Action item: Show each line of the entries below in which the word "computer" appears.

Records from a dataset:
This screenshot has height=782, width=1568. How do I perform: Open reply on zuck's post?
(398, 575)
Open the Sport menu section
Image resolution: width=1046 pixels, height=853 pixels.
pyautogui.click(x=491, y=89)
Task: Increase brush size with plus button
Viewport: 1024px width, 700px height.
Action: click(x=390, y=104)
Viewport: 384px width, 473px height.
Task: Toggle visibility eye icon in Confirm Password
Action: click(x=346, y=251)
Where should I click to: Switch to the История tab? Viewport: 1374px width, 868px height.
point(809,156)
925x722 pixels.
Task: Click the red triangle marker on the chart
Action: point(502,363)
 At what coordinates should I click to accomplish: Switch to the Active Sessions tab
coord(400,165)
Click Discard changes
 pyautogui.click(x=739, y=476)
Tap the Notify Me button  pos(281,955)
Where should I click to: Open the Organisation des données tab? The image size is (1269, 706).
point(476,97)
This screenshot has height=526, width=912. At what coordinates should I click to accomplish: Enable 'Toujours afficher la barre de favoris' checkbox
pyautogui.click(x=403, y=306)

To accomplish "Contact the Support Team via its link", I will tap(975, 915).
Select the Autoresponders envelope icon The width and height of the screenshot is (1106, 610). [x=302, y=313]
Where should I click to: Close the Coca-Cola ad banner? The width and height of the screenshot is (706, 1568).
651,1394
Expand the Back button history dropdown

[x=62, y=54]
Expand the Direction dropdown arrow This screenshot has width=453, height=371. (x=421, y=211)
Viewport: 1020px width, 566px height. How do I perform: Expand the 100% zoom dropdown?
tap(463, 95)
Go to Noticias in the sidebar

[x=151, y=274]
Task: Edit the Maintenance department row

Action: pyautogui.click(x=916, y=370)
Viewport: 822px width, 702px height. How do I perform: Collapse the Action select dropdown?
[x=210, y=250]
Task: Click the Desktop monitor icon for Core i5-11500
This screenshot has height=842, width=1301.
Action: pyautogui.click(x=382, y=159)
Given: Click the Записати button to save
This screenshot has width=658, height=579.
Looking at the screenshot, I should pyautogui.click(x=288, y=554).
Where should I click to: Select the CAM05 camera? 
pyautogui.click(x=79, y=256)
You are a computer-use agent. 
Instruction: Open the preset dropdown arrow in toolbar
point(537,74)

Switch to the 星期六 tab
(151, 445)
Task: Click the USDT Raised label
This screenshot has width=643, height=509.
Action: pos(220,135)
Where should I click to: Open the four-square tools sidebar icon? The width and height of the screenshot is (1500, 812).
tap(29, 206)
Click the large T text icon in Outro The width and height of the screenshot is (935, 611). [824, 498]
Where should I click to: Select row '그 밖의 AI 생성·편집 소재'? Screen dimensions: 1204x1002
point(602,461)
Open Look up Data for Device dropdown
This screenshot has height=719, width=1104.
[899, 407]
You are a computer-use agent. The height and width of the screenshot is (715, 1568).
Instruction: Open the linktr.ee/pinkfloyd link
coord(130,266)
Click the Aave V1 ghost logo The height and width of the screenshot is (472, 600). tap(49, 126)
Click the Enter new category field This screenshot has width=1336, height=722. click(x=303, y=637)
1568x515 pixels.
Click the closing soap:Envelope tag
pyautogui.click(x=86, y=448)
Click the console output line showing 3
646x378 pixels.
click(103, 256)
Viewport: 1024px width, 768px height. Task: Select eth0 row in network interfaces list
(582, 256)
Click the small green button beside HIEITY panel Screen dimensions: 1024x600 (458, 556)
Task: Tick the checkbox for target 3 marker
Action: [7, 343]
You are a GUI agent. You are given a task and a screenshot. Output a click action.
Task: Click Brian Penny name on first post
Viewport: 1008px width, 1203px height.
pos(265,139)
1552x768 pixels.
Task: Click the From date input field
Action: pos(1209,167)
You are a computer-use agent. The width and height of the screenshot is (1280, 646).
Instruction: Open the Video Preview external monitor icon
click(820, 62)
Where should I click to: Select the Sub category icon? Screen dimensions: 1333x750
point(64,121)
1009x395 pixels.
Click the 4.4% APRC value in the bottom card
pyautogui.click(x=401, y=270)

Solution for this problem:
You are a computer-use agent. 
You are a computer-use agent. The height and width of the screenshot is (715, 1568).
You are a computer-use agent. The width and height of the screenshot is (1280, 646).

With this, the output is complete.